Assuming tags never appear in the middle of words, one solution should be

  • process the DOM, tokenize all text nodes and insert a unique identifier at the beginning of each token (for example, words)
  • make a document in plain text
  • search and replace plain text with regular expressions that use groups to match, store, and mark unique identifiers at the beginning of each token.
  • extract all markers with marked unique identifiers from plain text
  • process the DOM by removing unique identifiers and replacing token matching marked unique identifiers with corresponding modified tokens
  • return the processed DOM back to HTML

Example:

In 1. HTML DOM,

 stack <sometag>overflow</sometag> 

becomes a DOM

 #1;stack <sometag>#2;overflow</sometag> 

and in 2. simple text is created:

 #1;stack #2;overflow 

Regular expression needed in 3., #(\d+);stack\s+#(\d+);overflow\b and replacement #\1;stack %\2;underflow . Please note that only the second word is marked with a change of # to % in the unique identifier, since the first word does not change.
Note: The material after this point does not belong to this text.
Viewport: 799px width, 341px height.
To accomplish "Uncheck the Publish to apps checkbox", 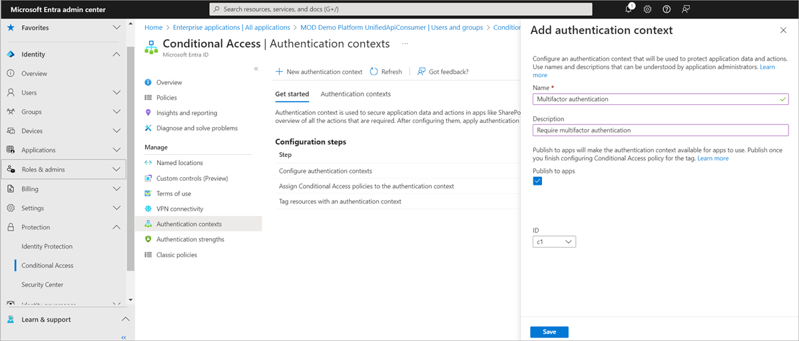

In 4. the word underflow with a unique identifier with number 2 is extracted from the received plain text, since it was marked with a change of # to % .

In 5. all identifiers are #(\d+); are removed from the text DOM nodes by looking at their numbers among the extracted words. The number 1 not found, so #1;stack is replaced with just stack . The number 2 found with the changed word underflow , so #2;overflow is replaced with underflow .

Finally, in 6. The DOM returns to the `underflow stack HTML document.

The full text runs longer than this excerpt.